Rule	Correct Pattern	Violation Consequence
Include guard on every file	``ifndef NAME_SV / `define NAME_SV / ... /` endif`	"class X already declared" errors when two compilation units include the same file
Never `include classes in module scope	Always compile through the package; import in modules	Factory registration in wrong scope → `type_id::create()` returns null silently
One class per file	`apb_txn.sv`, `apb_driver.sv` separate	One change recompiles the whole file; diff/blame becomes unreadable
Package file names match their content	`apb_pkg.sv` defines `package apb_pkg`	Confusion in large teams; wrong file gets included in wrong project
Import, not include, at top level	`import apb_pkg::*` in tb_top.sv	Classes included at module scope; factory and config_db break
Encode dependency order in Makefile/filelist	Explicit `vip_pkg → sb_pkg → env_pkg` ordering	Random compilation order works locally, fails on different machine or CI
No circular package imports	Extract shared types into a base package	Unresolvable compile dependency; teams get blocked for days

💡 Pro Tip — The Filelist Approach for Large Projects

On projects with 50+ files, maintain a filelist (often called flist or vf) that declares every source file in the correct compilation order. Every simulator supports this. The filelist becomes the single source of truth for your project's compile order — and it can be version-controlled, reviewed, and updated independently of the source files themselves. If you change the dependency structure between packages, update the filelist. Compilation failures then become instantly obvious rather than mysterious.

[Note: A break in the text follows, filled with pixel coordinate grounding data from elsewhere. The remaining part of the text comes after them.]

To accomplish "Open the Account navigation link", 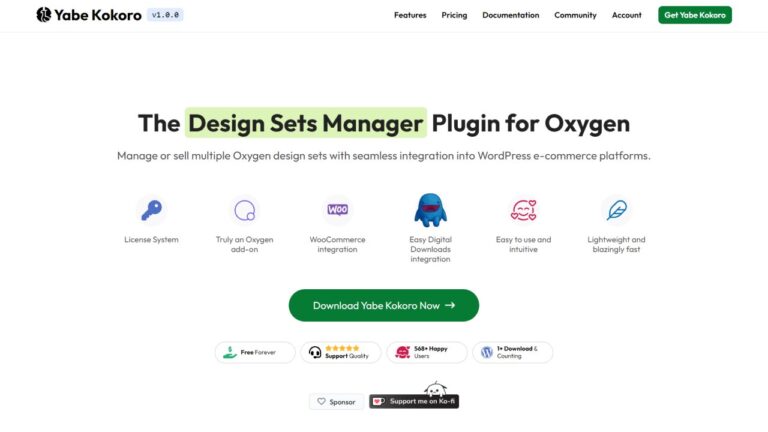I will pos(627,15).
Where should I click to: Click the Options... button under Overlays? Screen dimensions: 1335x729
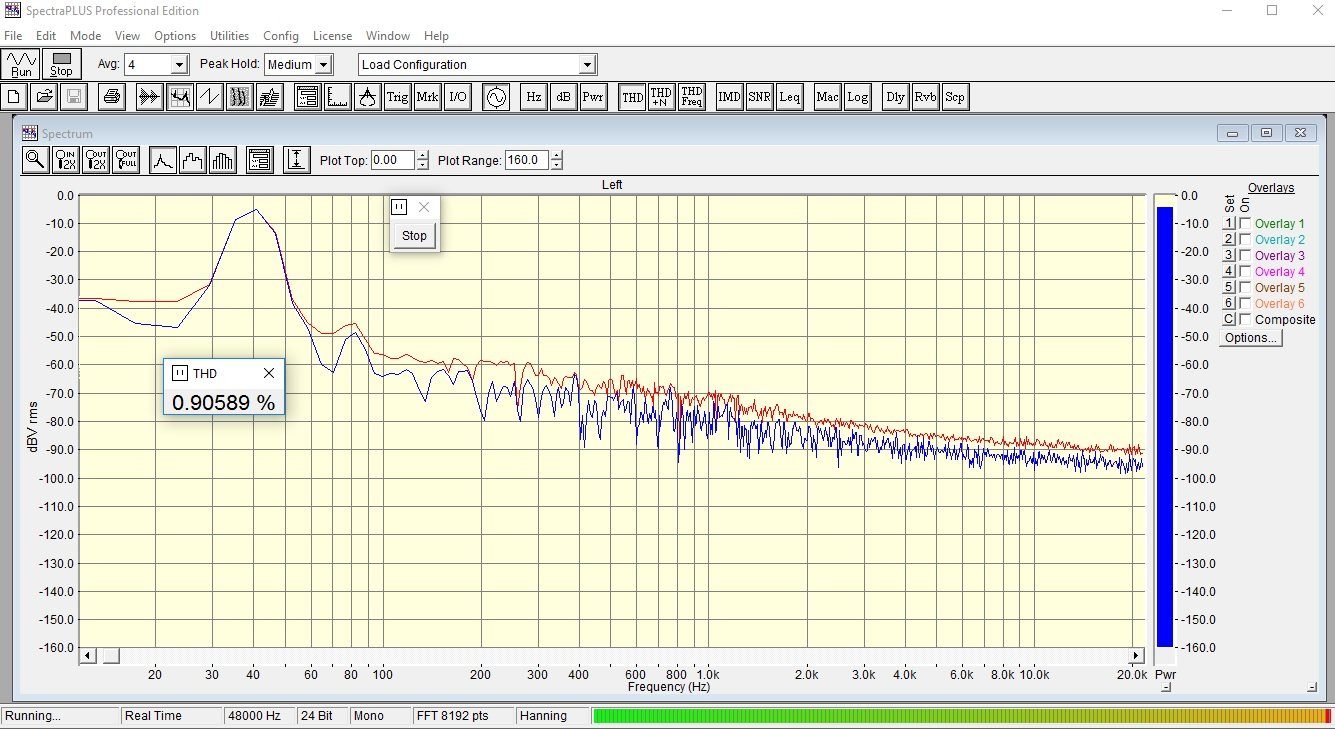pos(1251,338)
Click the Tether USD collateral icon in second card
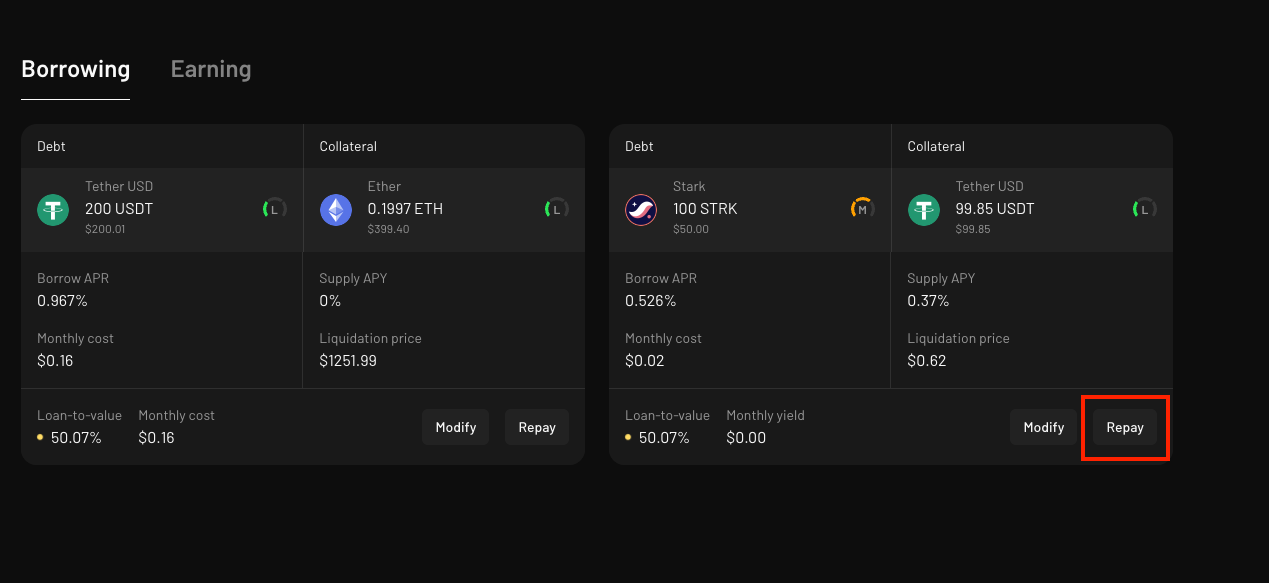The width and height of the screenshot is (1269, 583). [923, 210]
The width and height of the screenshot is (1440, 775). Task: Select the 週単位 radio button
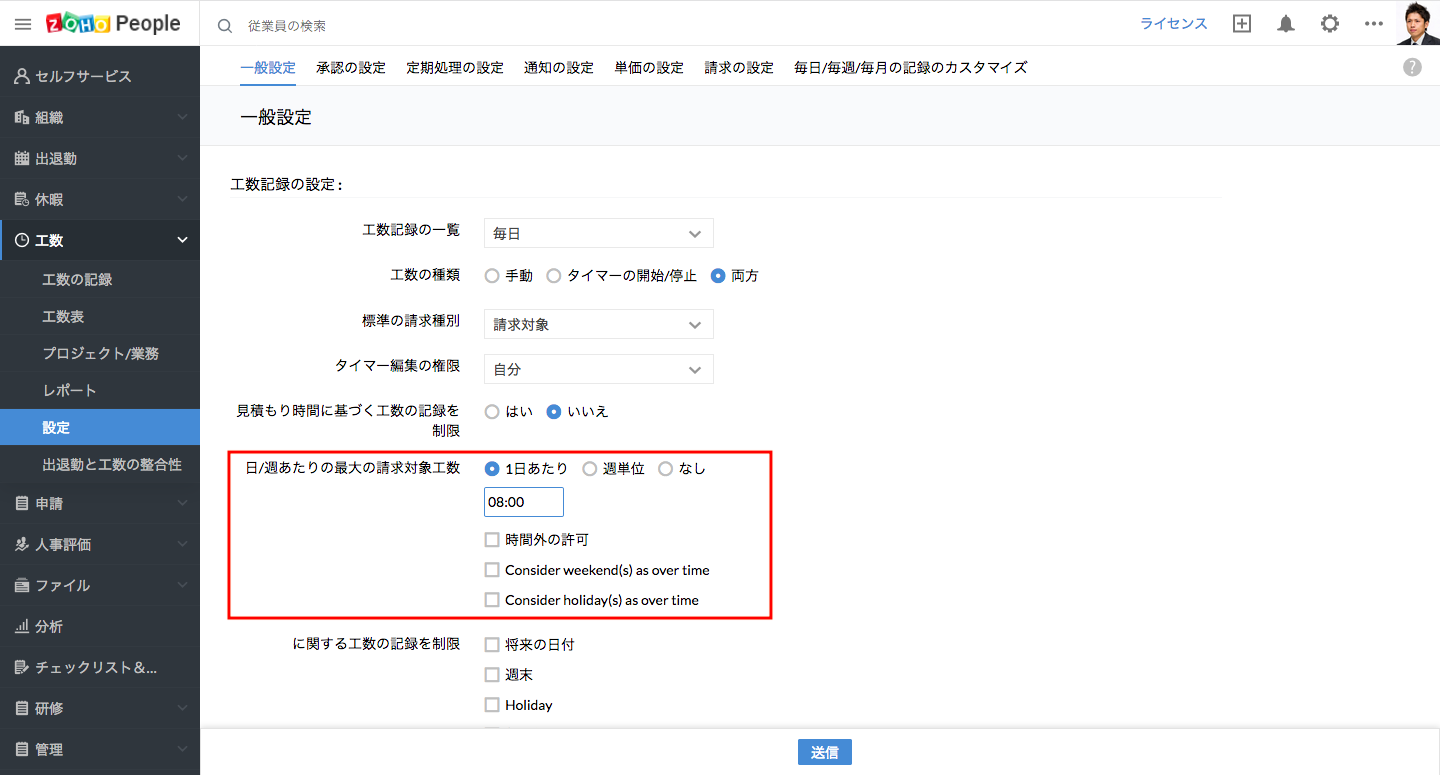click(590, 469)
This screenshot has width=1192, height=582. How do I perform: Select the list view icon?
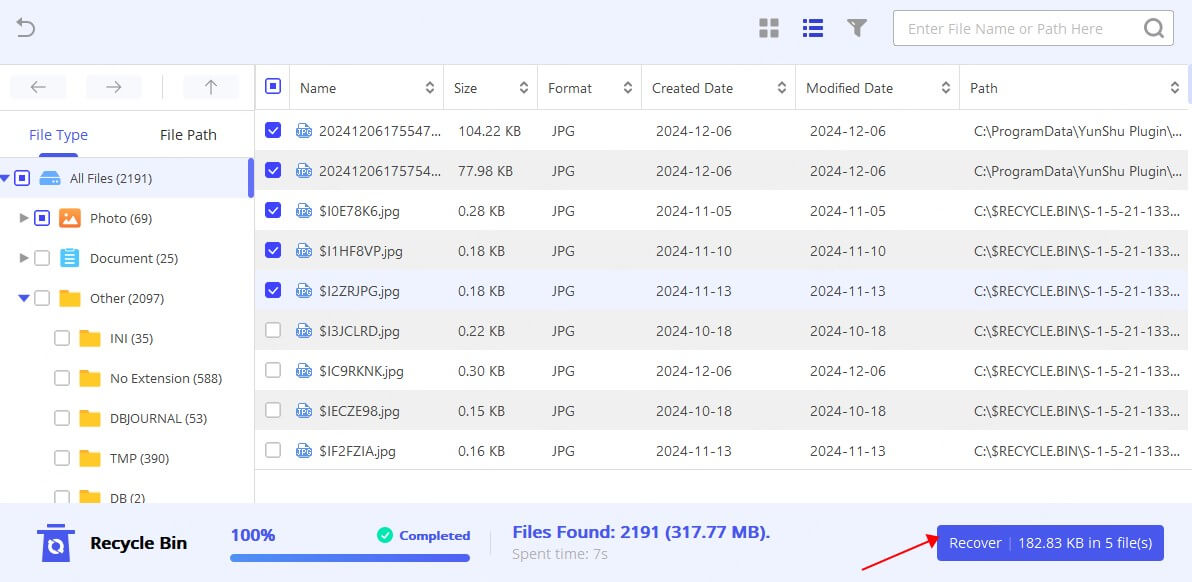click(812, 28)
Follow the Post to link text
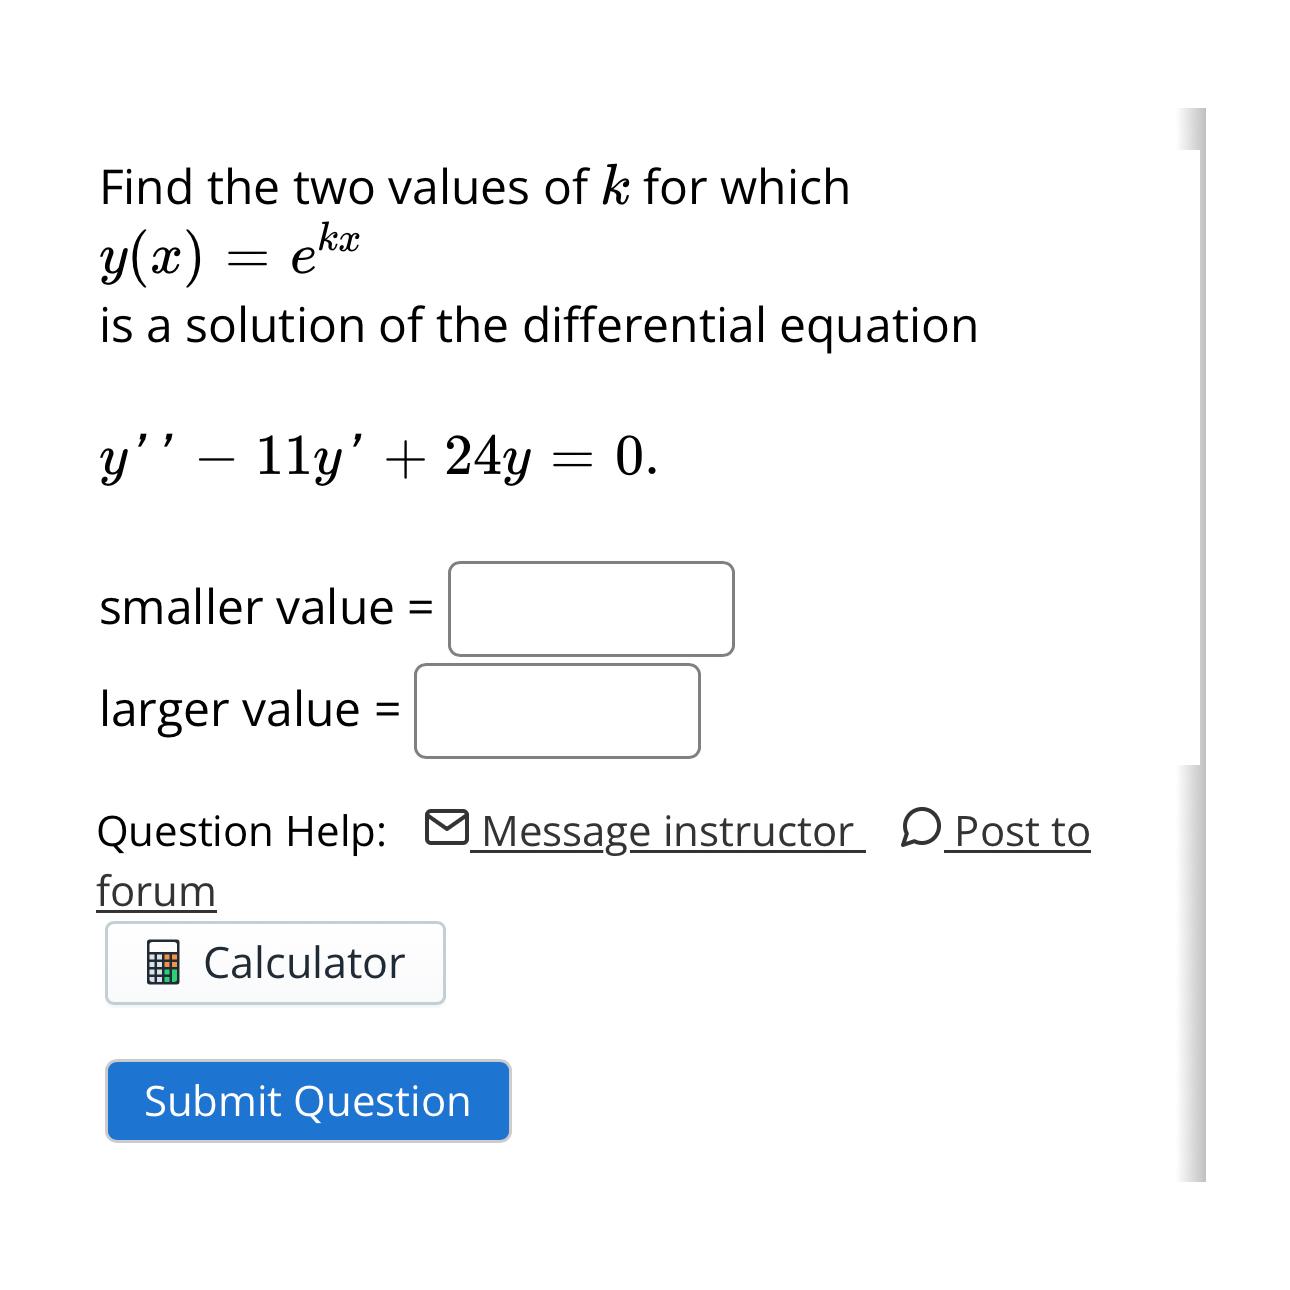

Summary — Why Getting This Right Saves Projects

Package structure isn't glamorous. Nobody writes blog posts about it. But in every large SoC project, it's one of the first things that breaks when someone adds a new VIP without understanding the dependency chain, or when a fresher copies a class file into the top module and spends two days wondering why the factory returns null.

Concept	Rule in One Line	What Breaks If Violated
Compilation Order	Compile dependencies before dependents — always	"identifier not found" at compile time
Include Guards	Every .sv file gets ifndef`…endif`	"class already declared" when included twice
Package Scope	Classes go in packages, never in modules directly	Factory, config_db, and overrides silently fail
Circular Dependencies	Extract shared types into a base package	Unresolvable compile loop; team blocked
Import vs Include	``include`builds packages;`import` uses them	Double definitions and scope confusion

1 The package is the compilation unit. One package per VIP layer (transaction, agent, environment, test). Every file in the package has an include guard. The package handles internal ordering. External users just import.
2 Dependency order is not optional. If package B imports package A, package A must be compiled first. This must be encoded explicitly in your Makefile or filelist — never rely on the simulator to figure it out.
3 Circular dependencies are architecture bugs. If you find yourself reaching for typedef forward declarations or workarounds to break a compile cycle, stop and fix the design. The two packages are too tightly coupled. Extract the shared type and the problem disappears.

📌 The Test of a Well-Structured Project

A well-structured UVM project should pass this test: can any package in the project be compiled in complete isolation (with only uvm_pkg as a dependency) and replaced with an updated version without touching any other package's source files? If yes — you have correct package separation. If changing one file requires touching five others to fix compilation — you have a dependency architecture problem.